B. Motion for Appointment of Counsel
Plaintiff has also filed a motion to appoint counsel, arguing that he is unable to afford counsel and is untrained in the legal process. Motion for Appointment of Counsel, p. 2 (Docket No. 38). Unlike criminal defendants, prisoners and indigents in civil actions have no constitutional right to counsel unless their physical liberty is at stake. Lassiter v. Dept. of Social Services, 452 U.S. 18, 25 (1981). Whether a court appoints counsel for indigent litigants is within the court's discretion. Wilborn v. Escalderon, 789 F.2d 1328, 1330-31 (9th Cir. 1986); Terrell v. Brewer, 935 F.2d 1015, 1017 (9th Cir. 1990).
To date, Plaintiff has articulated his claims and briefed the issues at hand sufficiently. Because Plaintiff's case is clearly subject to dismissal for failure to exhaust his administrative remedies, and the Motion to Dismiss presents no issue that is complex or novel such that appointment of counsel might aid the Court in its decision, Plaintiff's motion shall be denied.
C. Motion for Default/Default Judgment
Finally, Plaintiff filed motions for entry of default and default judgment against Herrera, arguing that Herrera failed to file an answer to the Complaint in a timely manner. Request for Entry of Default (Docket No. 40); Request for Default Judgment (Docket No. 41). In response to Plaintiff's requests, Herrera filed a motion to strike Plaintiff's motions, arguing that Rule 12 of the Federal Rules of Civil Procedure provides that Herrera's pending motion to dismiss circumvents the requirement that he file an Answer. Motion to Strike Request for Entry of Default; Motion for Default Judgment; and Declaration of William Brown, p. 2 (Docket No. 43). Plaintiff's request for entry of default and for default judgment have no merit. A motion to dismiss for failure to state a claim upon which relief may be granted must be filed prior to filing a responsive pleading, such as an Answer. Fed. R. Civ. P. 12(b). Because Herrera's Motion to Dismiss is pending and granted herein, Plaintiff's requests for entry of default and default judgment should be denied.

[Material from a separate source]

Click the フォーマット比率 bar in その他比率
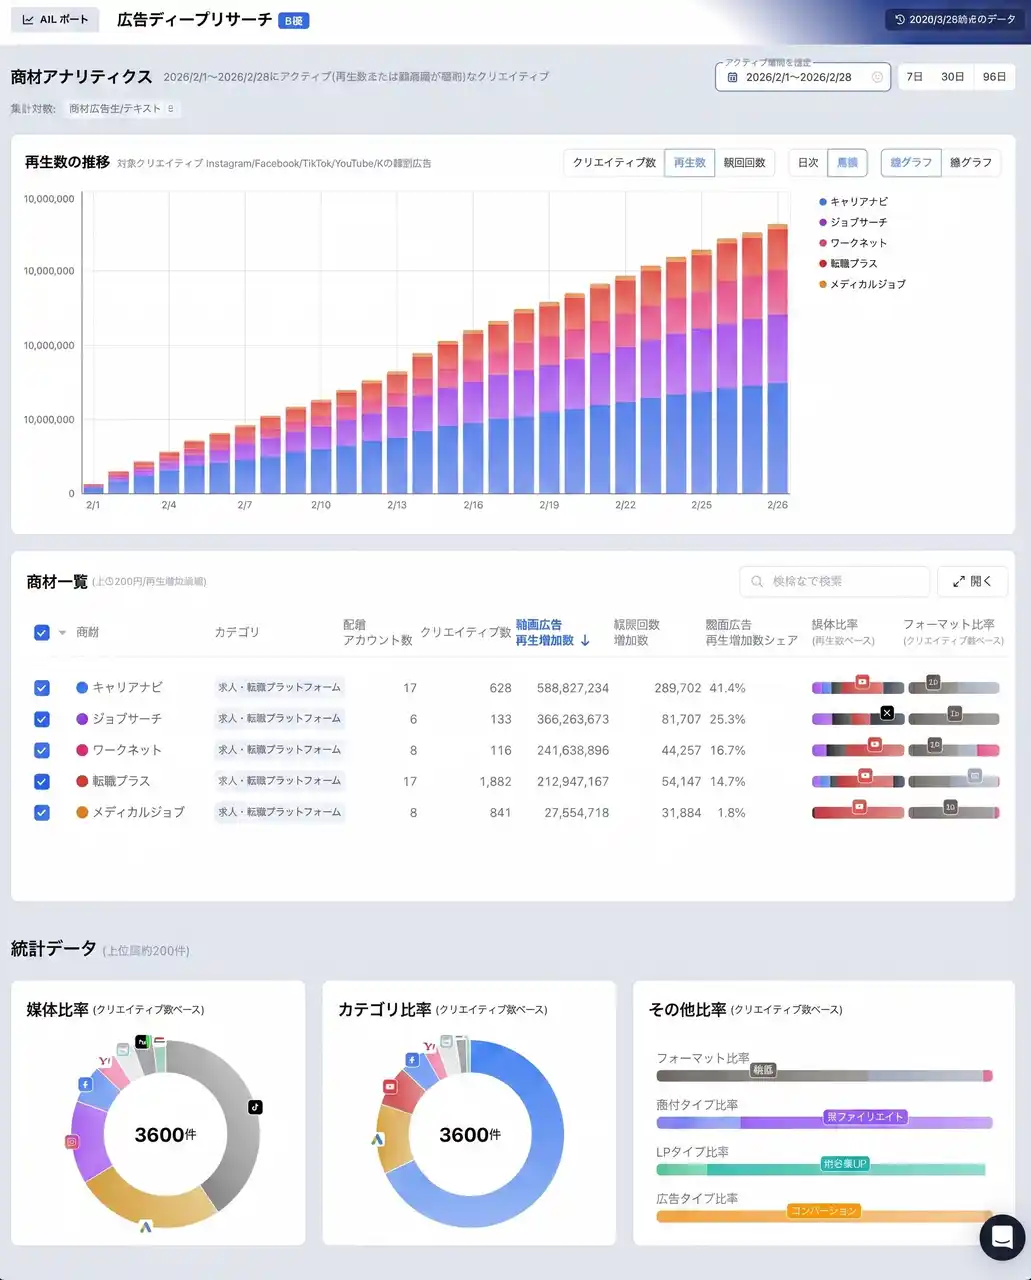The width and height of the screenshot is (1031, 1280). (x=824, y=1076)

Based upon the foregoing,it is recommended that:
1) Defendant F. Herrera's Motion to Dismiss (Docket No. 29) be GRANTED;
2) Defendant F. Herrera's Second Request for Extension of Time to Respond to Complaint (Docket No. 27) be DENIED as moot;
3) Plaintiff's Notice of Obstruction of Justice-- Non Defendants (Calipatria State Prison) and Request for Injunction (Docket No. 37) be DENIED;
4) Plaintiff's Motion for Appointment of Counsel (Docket No. 38) be DENIED;
5) Plaintiff's Request for Entry of Default (Docket No. 40) and Request for Default Judgment (Docket No. 41) be DENIED; and
5) Judgment be entered in favor of Defendant F. Herrera, and the case be dismissed in its entirety with prejudice.

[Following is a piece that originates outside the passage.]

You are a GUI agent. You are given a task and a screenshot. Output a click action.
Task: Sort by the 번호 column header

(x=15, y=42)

Written objections to this Report and Recommendation must be filed within thirty (30) days pursuant to 28 U.S.C. § 636(b)(1). The document should be captioned "Objections to Magistrate Judge's Report and Recommendation." The parties are advised that as result of failing to do so, that party may waive the right to raise factual and/or legal objections to the United States Court of Appeals for the Ninth Circuit.